Sehingga tidaklah mengherankan apabila banyak orang yang mengaku
umat Muhammad atau umat yang sangat terpuji, justru banyak melakukan perbuatan
tercela.
Hal ini diakibatkan karena mereka belum dapat menyerap Muhammad
dalam arti nilai-nilai keterpujian, di setiap aktivitas hidupnya dalam
bermasyarakat. Padahal setiap harinya mereka selalu mengatakan : “Aku telah
menyaksikan bahwa tiada Tuhan kecuali Allah dan aku telah menyaksikan bahwa
Muhammad adalah Utusan Allah”.
Kalimat Syahadat tersebut mempunyai makna yang sangat dalam
sekali, yaitu saksinya seorang pesaksi yang menyaksikan kepada siapa dia
bersaksi.
Secara hakikat, makna simbolis dari “wa asyhadu an la
Muhammad Rasulullah” adalah sebuah pengakuan bahwa setiap diri telah ditempati
oleh anasir Terpuji yaitu Nur Muhammad, yang harus diimani dan diikuti sesuai
dengan firman Allah dalam Al Qur’an dan juga sabda Nabi Muhammad SAW :
“Dan ketahuilah bahwa sesungguhnya di dalam dirimu ada
Rasulullah …” (QS Al Hujurot 49 : 7).
Katakanlah : “Jika kamu benar-benar mencintai Allah, ikutilah
aku, niscaya Allah mengasihi dan mengampuni dosa-dosamu” QS Ali Imran 3 : 31).
“Muhammad itu sekali-kalilah bukanlah bapak dari seorang
laki-laki di antara kamu tetapi dia adalah Rasul Allah dan penutup Nabi-Nabi.
Dan sesungguhnya Allah adalah Maha Mengetahui segalanya” (QS Al Ahzab 33 : 40).
“Orang-orang yang telah kami beri Al Kitab, mengenal Muhammad
seperti mereka mengenal anak-anaknya sendiri. Dan sesungguhnya sebahagian di
antara mereka menyembunyikan kebenaran, padahal mereka mengetahuinya” (QS Al
Baqarah 2 : 146).
“Ana ahmad bi la mim, wa ana ‘arabbi bi la ‘ain, wa man roaini,
innaroaitul haq” Aku ahmad tanpa huruf mim dan aku adalah ‘arabbi tanpa huruf
‘ain, barang siapa melihat aku, sesungguhnya telah melihat Sang Maha Benar”

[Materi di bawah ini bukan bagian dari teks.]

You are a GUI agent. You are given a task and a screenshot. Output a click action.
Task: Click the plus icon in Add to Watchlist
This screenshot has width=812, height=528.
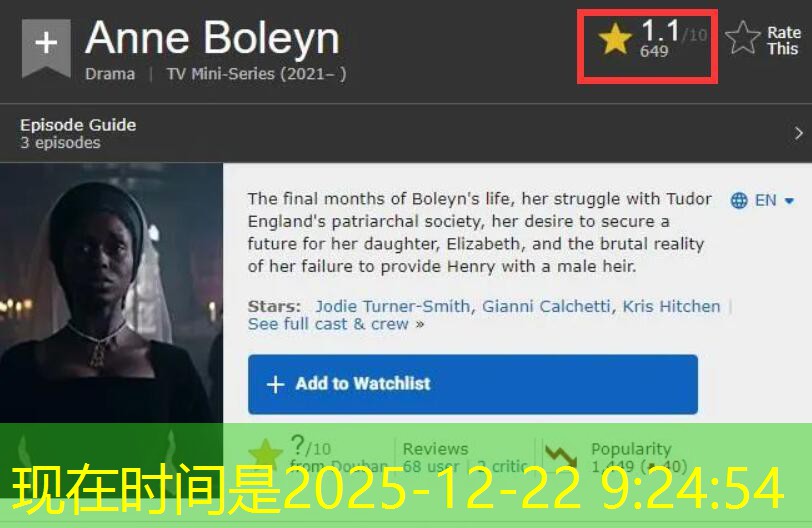tap(276, 384)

Kesimpulan Berdasarkan (Hadits).
“Yang pertama kali diciptakan oleh Allah SWT adalah Cahaya-ku, wahai Jabir (HR Ibnu jabir).
"Siapa saja yang mengatakan Muhammad Rasulullah telah mati, akan saya
bunuh !" (Umar bin Khatab)
"Siapa yang menyembah Muhammad bin Abdullah, beliau telah
mati. Siapa yang menyembah Wajah Allah, Dia-lah Yang Maha Abadi" (Abu Bakr
Ash Shidiq)
"Dan janganlah kamu anggap mati orang-orang mati di Jalan
Allah, bahkan mereka itu hidup di sisi Tuhannya dan diberi Rezeki" (QS 3 :
169)
"Aku adalah Ahmad tanpa huruf mim. Aku adalah 'Arabbi tanpa
huruf 'ain. Barang siapa melihat aku, sesungguhnya ia telah melihat Al
Haqq" (Hadits)
"Sebuah makam dan kubah dan menara kecil tidaklah
menyenangkan bagi para pengikut Yang Maha Besar.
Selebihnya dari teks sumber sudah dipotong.